YOUR TASK: Please print each of the entries below exactly.

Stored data
◇ ◇ ◇ ◇ ◇

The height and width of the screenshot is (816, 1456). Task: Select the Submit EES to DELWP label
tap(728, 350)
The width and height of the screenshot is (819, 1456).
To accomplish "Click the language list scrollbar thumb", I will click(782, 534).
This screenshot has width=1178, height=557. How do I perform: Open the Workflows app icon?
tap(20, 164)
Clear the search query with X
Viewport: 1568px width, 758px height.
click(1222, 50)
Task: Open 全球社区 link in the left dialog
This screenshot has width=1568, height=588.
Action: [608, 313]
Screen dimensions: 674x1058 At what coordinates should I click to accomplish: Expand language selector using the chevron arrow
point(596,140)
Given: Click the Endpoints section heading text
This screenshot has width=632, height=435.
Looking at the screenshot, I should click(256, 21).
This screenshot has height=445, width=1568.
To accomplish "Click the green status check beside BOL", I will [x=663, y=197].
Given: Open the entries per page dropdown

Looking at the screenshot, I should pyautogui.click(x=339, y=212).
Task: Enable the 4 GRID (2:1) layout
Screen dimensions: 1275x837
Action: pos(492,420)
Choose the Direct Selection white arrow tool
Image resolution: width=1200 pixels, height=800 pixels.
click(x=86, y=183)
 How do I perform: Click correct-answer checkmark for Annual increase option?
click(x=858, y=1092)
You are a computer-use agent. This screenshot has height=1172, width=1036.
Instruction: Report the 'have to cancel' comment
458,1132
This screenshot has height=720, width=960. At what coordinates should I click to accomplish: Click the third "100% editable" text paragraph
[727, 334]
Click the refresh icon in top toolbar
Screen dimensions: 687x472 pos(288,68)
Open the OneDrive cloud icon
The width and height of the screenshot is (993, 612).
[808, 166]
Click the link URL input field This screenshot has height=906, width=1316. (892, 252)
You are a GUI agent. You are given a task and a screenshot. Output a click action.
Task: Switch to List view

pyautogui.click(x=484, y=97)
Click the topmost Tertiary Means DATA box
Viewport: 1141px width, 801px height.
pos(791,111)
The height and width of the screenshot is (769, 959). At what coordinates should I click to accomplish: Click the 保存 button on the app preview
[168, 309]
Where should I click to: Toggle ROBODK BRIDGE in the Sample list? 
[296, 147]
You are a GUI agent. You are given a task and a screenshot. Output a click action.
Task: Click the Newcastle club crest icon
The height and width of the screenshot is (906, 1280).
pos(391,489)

◇ ◇ ◇ ◇ ◇

EXERCISE SOLUTION:
The height and width of the screenshot is (816, 1456). Task: Select the Submit EES to DELWP label
tap(728, 350)
The width and height of the screenshot is (819, 1456).
To accomplish "Click the language list scrollbar thumb", I will click(782, 534).
This screenshot has width=1178, height=557. How do I perform: Open the Workflows app icon?
tap(20, 164)
Clear the search query with X
Viewport: 1568px width, 758px height.
click(1222, 50)
Task: Open 全球社区 link in the left dialog
This screenshot has width=1568, height=588.
Action: [608, 313]
Screen dimensions: 674x1058 At what coordinates should I click to accomplish: Expand language selector using the chevron arrow
point(596,140)
Given: Click the Endpoints section heading text
This screenshot has width=632, height=435.
Looking at the screenshot, I should click(256, 21).
This screenshot has height=445, width=1568.
To accomplish "Click the green status check beside BOL", I will [x=663, y=197].
Given: Open the entries per page dropdown

Looking at the screenshot, I should pyautogui.click(x=339, y=212).
Task: Enable the 4 GRID (2:1) layout
Screen dimensions: 1275x837
Action: pos(492,420)
Choose the Direct Selection white arrow tool
Image resolution: width=1200 pixels, height=800 pixels.
click(x=86, y=183)
 How do I perform: Click correct-answer checkmark for Annual increase option?
click(x=858, y=1092)
You are a computer-use agent. This screenshot has height=1172, width=1036.
Instruction: Report the 'have to cancel' comment
458,1132
This screenshot has height=720, width=960. At what coordinates should I click to accomplish: Click the third "100% editable" text paragraph
[727, 334]
Click the refresh icon in top toolbar
Screen dimensions: 687x472 pos(288,68)
Open the OneDrive cloud icon
The width and height of the screenshot is (993, 612).
[808, 166]
Click the link URL input field This screenshot has height=906, width=1316. (892, 252)
You are a GUI agent. You are given a task and a screenshot. Output a click action.
Task: Switch to List view

pyautogui.click(x=484, y=97)
Click the topmost Tertiary Means DATA box
Viewport: 1141px width, 801px height.
pos(791,111)
The height and width of the screenshot is (769, 959). At what coordinates should I click to accomplish: Click the 保存 button on the app preview
[168, 309]
Where should I click to: Toggle ROBODK BRIDGE in the Sample list? 
[296, 147]
You are a GUI agent. You are given a task and a screenshot. Output a click action.
Task: Click the Newcastle club crest icon
The height and width of the screenshot is (906, 1280).
pos(391,489)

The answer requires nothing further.